The area around the Alqueva reservoir in the Alentejo is an ideal place to grow cannabis on an industrial scale, so apt is the land that multinationals already are eyeing up the area in preparation for the legalisation of the drug in key European markets.
Portugal’s Left Bloc is pushing for the legalisation of cannabis plantations to supply already legal overseas markets and says the legalisation of cannabis cultivation is unstoppable.
Évora has had a cannabis plantation since 2014 where production is fed to a multinational pharmaceutical company.
The Alentejo districts of Beja, Évora and Portalegre already grow opium poppies for pharmaceutical companies in Scotland and Australia and the expectation is that cannabis could be worth €35 million a year to these Alentejano economies, if it allowed to be grown on a wider scale.
According to the European Monitoring Center for Drugs and Drug Addiction, there are 12.5 million people in Europe who use marijuana regularly with 87 million doing so from time to time.

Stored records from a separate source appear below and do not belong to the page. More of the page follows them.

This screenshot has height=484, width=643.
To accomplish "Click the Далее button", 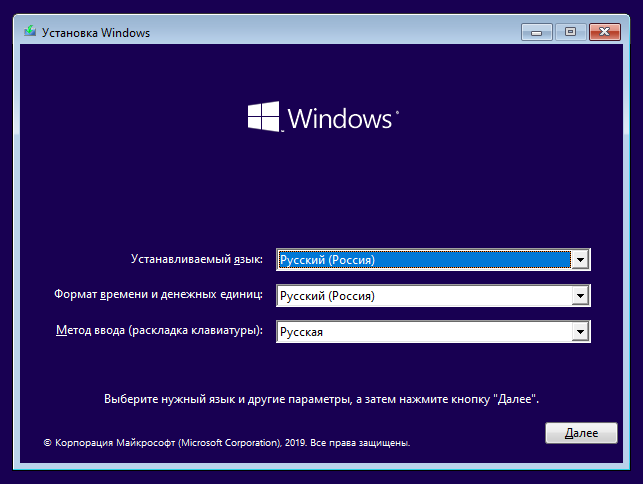I will tap(581, 433).
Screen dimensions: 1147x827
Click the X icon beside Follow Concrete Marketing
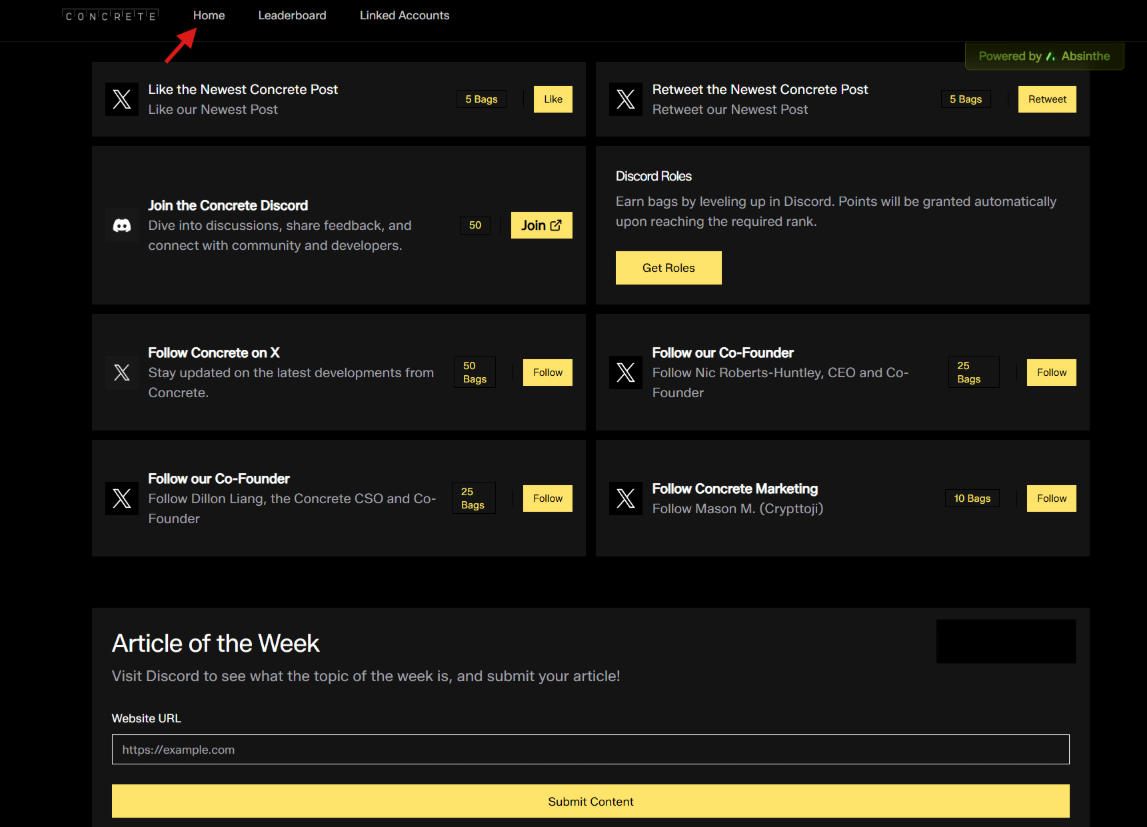(626, 498)
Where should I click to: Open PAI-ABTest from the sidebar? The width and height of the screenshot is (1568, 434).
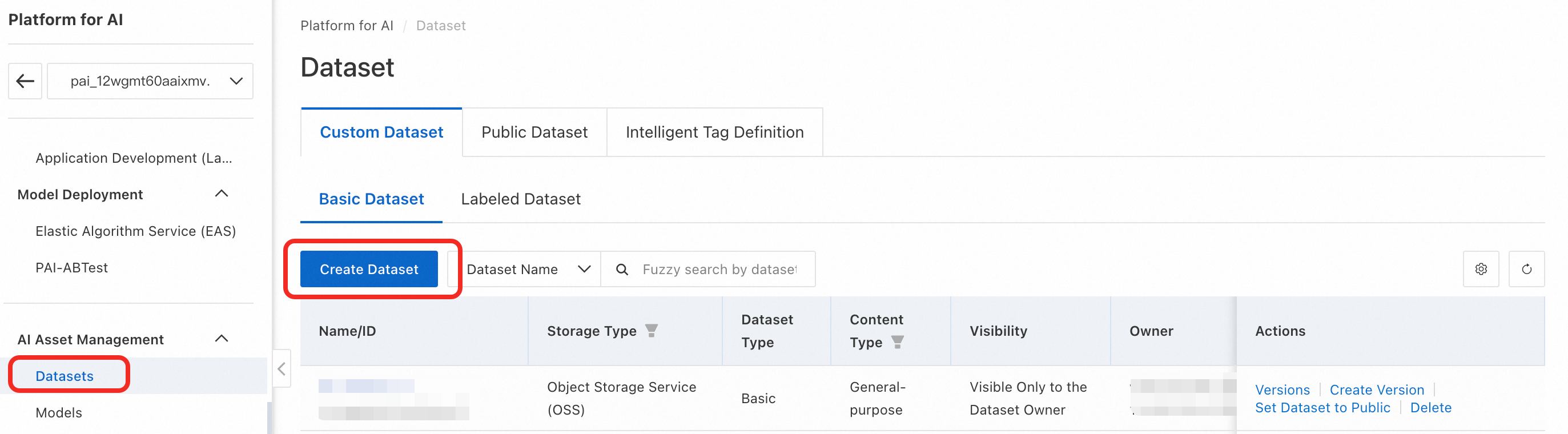coord(72,267)
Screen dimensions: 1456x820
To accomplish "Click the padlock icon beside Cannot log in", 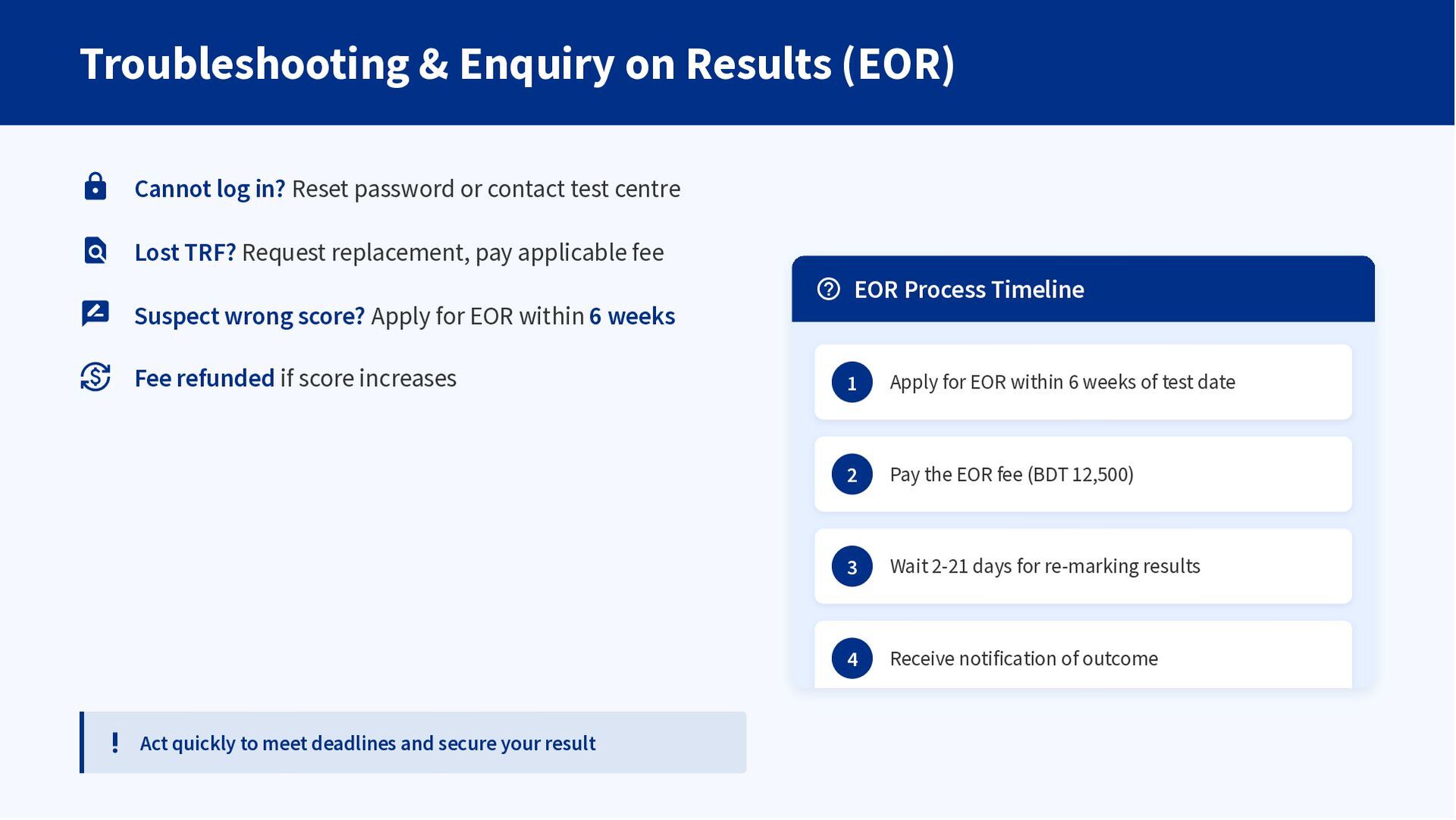I will pos(95,187).
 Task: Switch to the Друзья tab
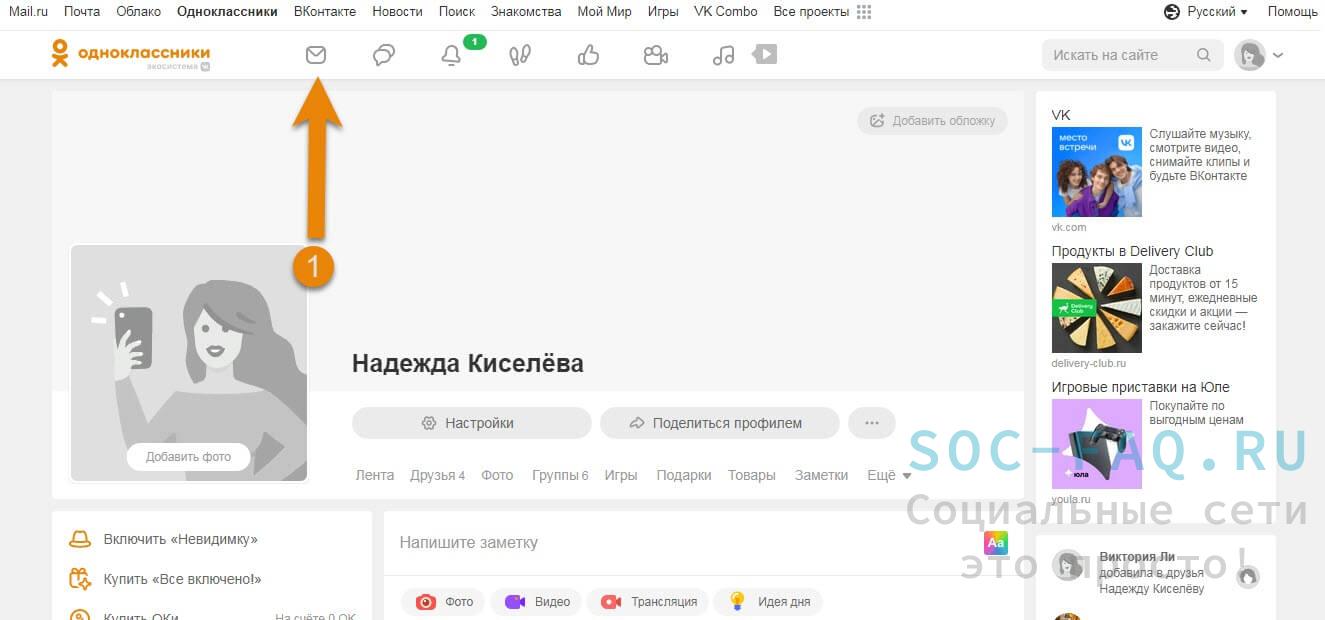pyautogui.click(x=437, y=476)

Cannabis was cultivated in Portugal from the late Middle Ages until the 1960s with the industrial production of cannabis being an essential part of the rural Portuguese economy.
The hemp was used as feed and as a shoe-making material bit in the 1960s, cannabis growing was banned and only now is it seriously being reconsidered as it could revitalise the Alentejo's rural economy.
But there has been no change and in Portugal, the crop can not be grown by struggling farmers. Cannabis may not be produced even for direct sale into the pharmaceutical, rather than the recreational sector.
The debate will not go away and with rural regenration and exports high on the government's 'list of things to do', now is a good time for the Left Bloc to push this agenda.